Robinson: Did you have a favorite player to play against?
Agassi: I'll tell you my least favorite opponent, and that's myself. Most days, I was my own worst opponent. But Pete [Sampras] and I had a rivalry that added to my career in a way that I never could've expected or hoped for. Playing him was always a big part of my career. But the one I always competed against the most was probably [Patrick] Rafter. Rafter had an opposite style of game to mine, but he played with a consistency that allowed me to settle into my strengths. Pete was a guy who never allowed you to find your rhythm. That's what he did, he threw you off your game with the strengths that you had while Rafter allowed you to get into your rhythm, then he competed against you athletically. That combination really did blend to a better match in my mind.

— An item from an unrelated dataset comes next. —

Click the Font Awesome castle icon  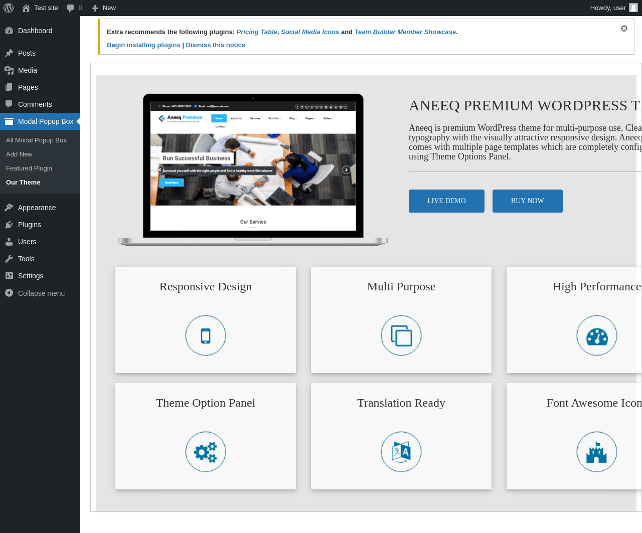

Robinson: What do you think the sport of tennis needs to do in order to recapture the popularity it had back when you were playing?
Agassi: I think what it needs are champions. We're a pretty spoiled country when it comes to the generations that we've come off of in the sport of tennis. We've come off of some pretty magical generations with McEnroe and Connors followed by myself and Pete and Jim [Courier] and Michael [Chang]. There's a lot of grand slams between those two generations of Americans. That makes a huge difference. I think the biggest problem with American tennis is Federer and [Roger] Nadal. Without those two guys, I think we would've seen [Andy] Roddick win six, seven, even eight grand slams. Roger has kept him from winning three or four Wimbledon titles, he has kept him from winning the U.S. Open on a couple of occasions. It's a tough time to be competing, but I think we're starting to close the gaps. I think we're doing more things on a grassroots level to get the racquet in more kid's hands and put some more champions on the tennis stage. Once we do that, I think we'll get Americans to care a little more.
Robinson: "Top Spin 4" is hitting stores March 15. Convince the fans: Why should they play as you when they turn on the game?
Agassi: First of all, because when I played the sport of tennis, I had to think about what it is I was doing out there. I put a lot of thought into every decision I made. My matches were like a tapestry and every thread had its place. If one was out of place, if one was out of synch, it could affect the whole picture. So play the game, enjoy it, and start to see tennis through the eyes of the champions.